Nanocellulose-based systems for the removal of perfluoroalkyl compounds from water

Abstract

The contamination of drinking water sources with poly- and perfluoroalkyl substances (PFAS) is a cause for concern. These compounds have been linked to several health problems in humans, and thus there is an urgent need to develop sustainable removal technologies for PFAS remediation. Cellulose nanocrystals (CNCs) are derived from plants and offer a sustainable, green approach for the development of adsorbents due to their ease of modification. The modification of CNCs with glycidyltrimethylammonium chloride (GTMAC) and the lignin-based flocculant, Tanfloc, was used to prepare positively charged CNCs, while beta cyclodextrin (β-CD) was grafted onto CNCs to promote hydrophobic interactions between PFAS and β-CD. TF-CNC was incorporated into sodium alginate hydrogel beads for ease of adsorption and removal. Treatment of an anionic dye, methyl orange (MO), with the adsorbents resulted in a maximum adsorption capacity of 125.7 mg/g for β-CD-CNC, and up to 80% removal of 1000 ppm MO by GTMAC-CNC. TFSH-CNC and TFSG-CNC resulted in qmax values of 917.8 mg/g and 247.5 mg/g, respectively, while the qmax values of ALG beads impregnated with TF-CNC increased from 2.2 mg/g to 4.9 mg/g.

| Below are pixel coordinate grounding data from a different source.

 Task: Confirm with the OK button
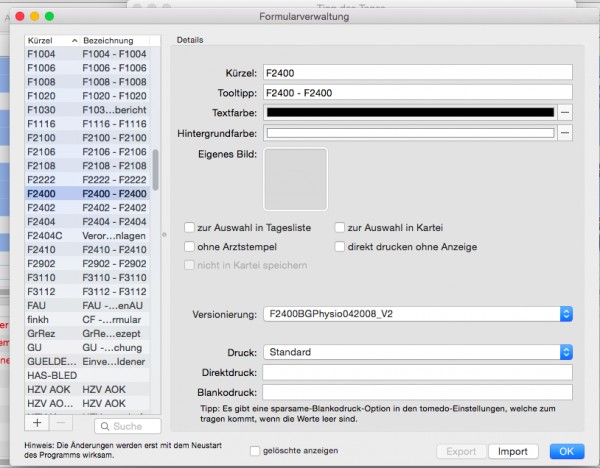coord(567,452)
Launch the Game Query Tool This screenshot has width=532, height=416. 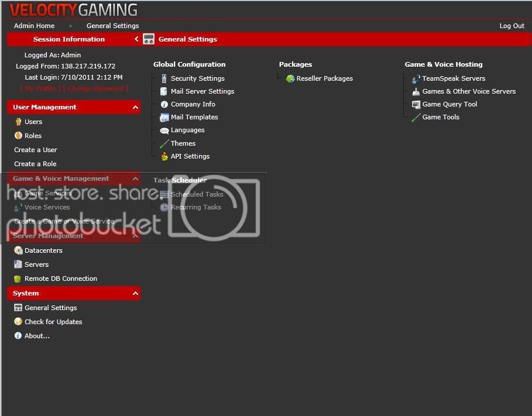click(x=450, y=104)
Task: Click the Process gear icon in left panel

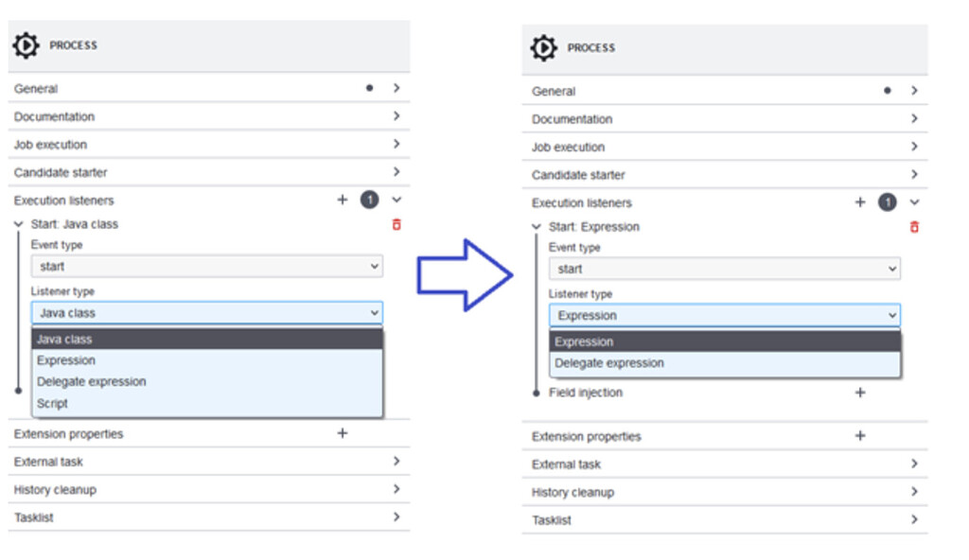Action: 26,44
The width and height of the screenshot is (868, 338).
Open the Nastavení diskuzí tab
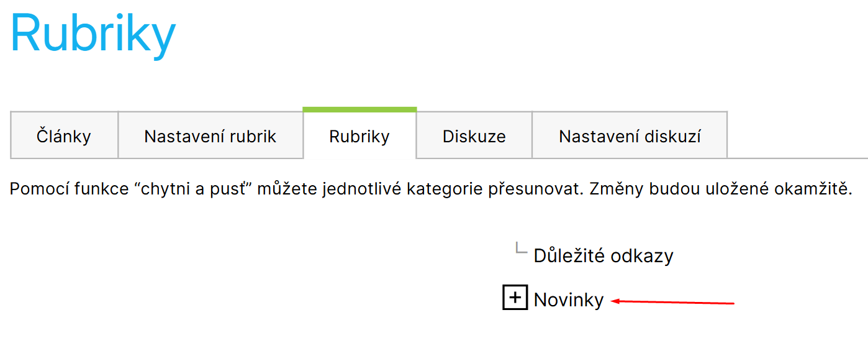[630, 136]
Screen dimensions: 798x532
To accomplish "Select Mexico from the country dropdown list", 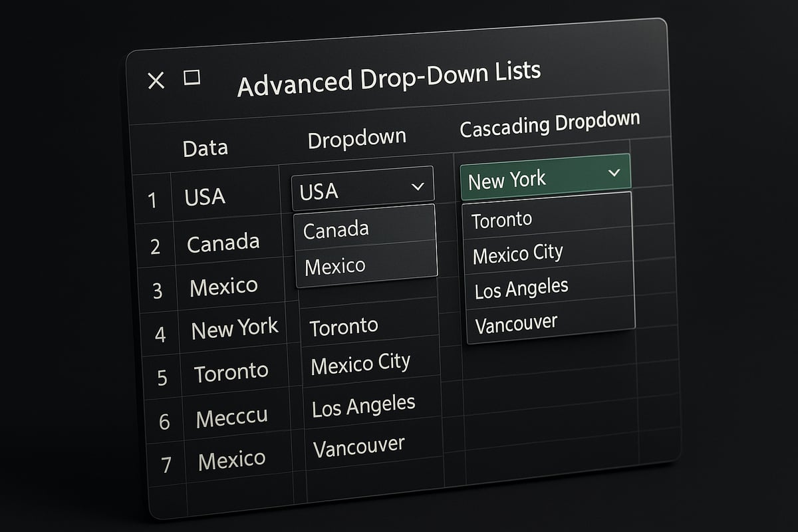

Treatment of KPFBS with the adsorbents resulted in removal percentages ranging from 26.1 to 56.5%, indicating that chemical and physical modifications improve the adsorption capacity of CNCs for PFAS. Together, these results indicate that modified CNCs offer a promising template for the development of adsorbents for PFAS remediation from water sources.